## Consegne
**A)** Rispondi in base all'articolo sul Libano:
(i) In quale Paese si trovava Romano Prodi nei giorni scorsi?
(ii) Quanti soldati italiani sono presenti in Libano?
(iii) Da quale risoluzione dell'Onu è nata la presenza italiana in Libano?
**B)** Trascrivi fedelmente dall'articolo sul Libano tutto il passo che va da "Nessuno si fida" giù fino a "duemila soldati italiani.".

## Estratto dalla fonte
++++++++++++++++++++

Nessuno si fida della Siria. Tranne il premier

Arturo Gismondi

Massimo D’Alema non avrà certo preso alla leggera l’uccisione a Beirut di Pierre Gemayel, ministro del governo Siniora, esponente di una famiglia politica nella quale si riconosce la popolazione cristiana del Libano. Quanto a Romano Prodi, che nei giorni scorsi era in Egitto, si sarà pure accorto dell’accaduto, avrà pensato ai rischi che l’ennesimo delitto politico fa gravare sul Libano ove sono duemila soldati italiani.
Mentre sul Paese dei Cedri tornano a gravare le nubi di una guerra civile, il ricordo va all’aria compiaciuta con la quale Prodi e D’Alema appena qualche settimana fa comunicavano al mondo che l’Italia aveva assunto un ruolo di guida nel progetto di una missione militare in Libano fra l’esercito israeliano e i «guerrieri di Dio», gli hezbollah armati di migliaia di missili forniti loro dall’Iran attraverso le frontiere siriane. L’orgoglio di Prodi e di D’Alema si nutriva delle lodi da parte di governi che alla missione non partecipavano, e dalla quale anzi avevano cura di tenersi lontani.
La missione era in sé positiva, ha interrotto una guerra in corso, ha dato vita a “un cessate il fuoco” che si tratta ora di trasformare in una pace meno precaria. L’ambiguità della missione, però, apparve chiara fin dal primo momento, e venne colta dalla stampa di tutto il mondo. La risoluzione 1701 dell’Onu dalla quale è nata la nostra presenza in Libano, individuando nei guerrriglieri filo-iraniani hezbollah il pericolo maggiore di una ripresa della guerra, ne ordinava il disarmo, senza tuttavia chiarire a chi spettasse un simile compito. Nei giorni scorsi, mi è capitato di seguire in uno dei Tg della Rai un servizio sui nostri soldati in Libano. Bene equipaggiati, bene armati, se ne stavano sul bordo di una strada sulla quale si svolgeva un traffico intenso, mentre un cronista spiegava che quei soldati, se notavano qualcosa di sospetto non potevano fare altro che segnalarlo all’esercito libanese, il più inefficiente e malfido stando lì per conto di un governo del quale fanno parte ministri hezbollah. Allo stesso modo è proibito ai nostri soldati, e agli altri, persino di controllare le frontiere siriane dalle quale affluiscono i missili, poiché Beirut considera la misura una violazione della sua sovranità.

++++++++++++++++++++

## Righe di dati

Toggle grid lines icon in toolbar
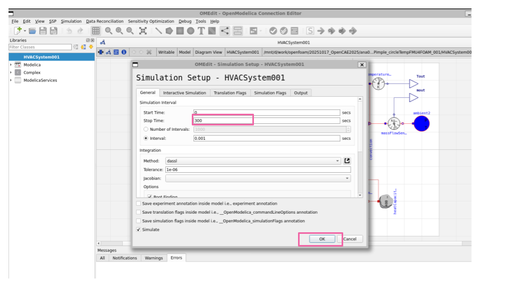The height and width of the screenshot is (287, 510). [96, 31]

++++++++++++++++++++

## Risultati per compito
**A)**
(i) In Egitto.
(ii) Duemila.
(iii) Dalla risoluzione 1701.

**B)**
Nessuno si fida della Siria. Tranne il premier

Arturo Gismondi

Massimo D’Alema non avrà certo preso alla leggera l’uccisione a Beirut di Pierre Gemayel, ministro del governo Siniora, esponente di una famiglia politica nella quale si riconosce la popolazione cristiana del Libano. Quanto a Romano Prodi, che nei giorni scorsi era in Egitto, si sarà pure accorto dell’accaduto, avrà pensato ai rischi che l’ennesimo delitto politico fa gravare sul Libano ove sono duemila soldati italiani.